Custom Input Callouts Around The Mouse Position

In the last post, I talked about how to receive global mouse and keyboard events in the Windows OS. In this post, I’m going to go over why I was playing around with it.

I’ve been playing around with the idea of making some Inkscape tutorials and working on custom overlays and callout tools.

Before I continue, I want to clarify that all this is prototyping work. It’s a work in progress and isn’t publicly accessible. I use mostly Camtasia to do video recording, which already comes with integrated input callout tools.
This is going to be one of those things where a lot of work is done to do something specific that can be easily done if you can live within the constraints of an existing premade solution.
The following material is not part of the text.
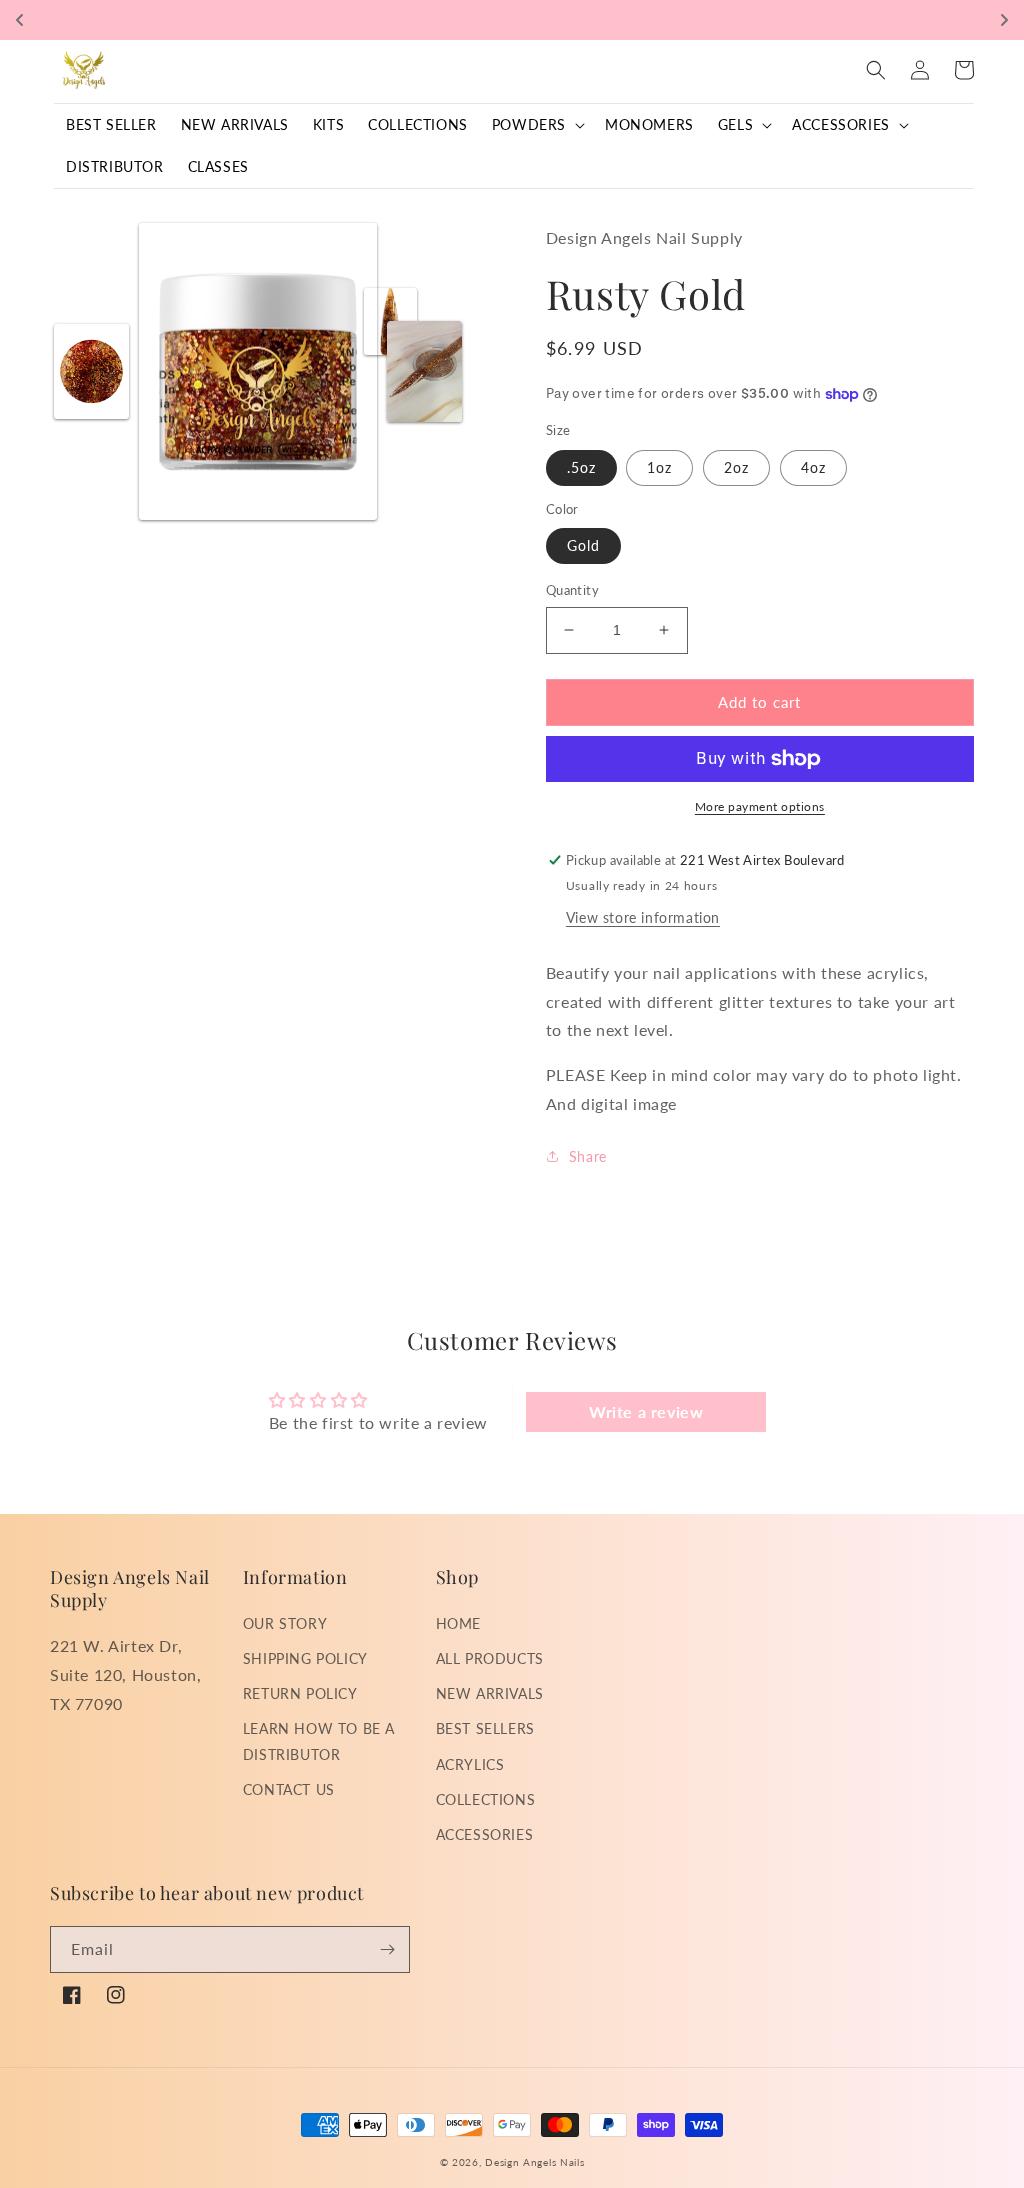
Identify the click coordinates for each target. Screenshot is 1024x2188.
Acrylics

If you don’t want to read and just want to see the summary and results video, jump down to here.

Concept

When doing tutorial videos, oftentimes, overlays are used to present additional images and readable information. And for software, it’s nice to show your keyboard and mouse input when you’re demonstrating it. There are some tools to show keyboard and mouse presses, and some applications even have built-in tools or plugins to do this.

For example, Blender3D has an add-on script called Screencast Keys that places a mouse and keyboard callout at the corner of the window for people video-capturing their interaction.

In Blender, the bottom left of the 3D View shows the user’s input, with the help of the Screencast Keys plugin.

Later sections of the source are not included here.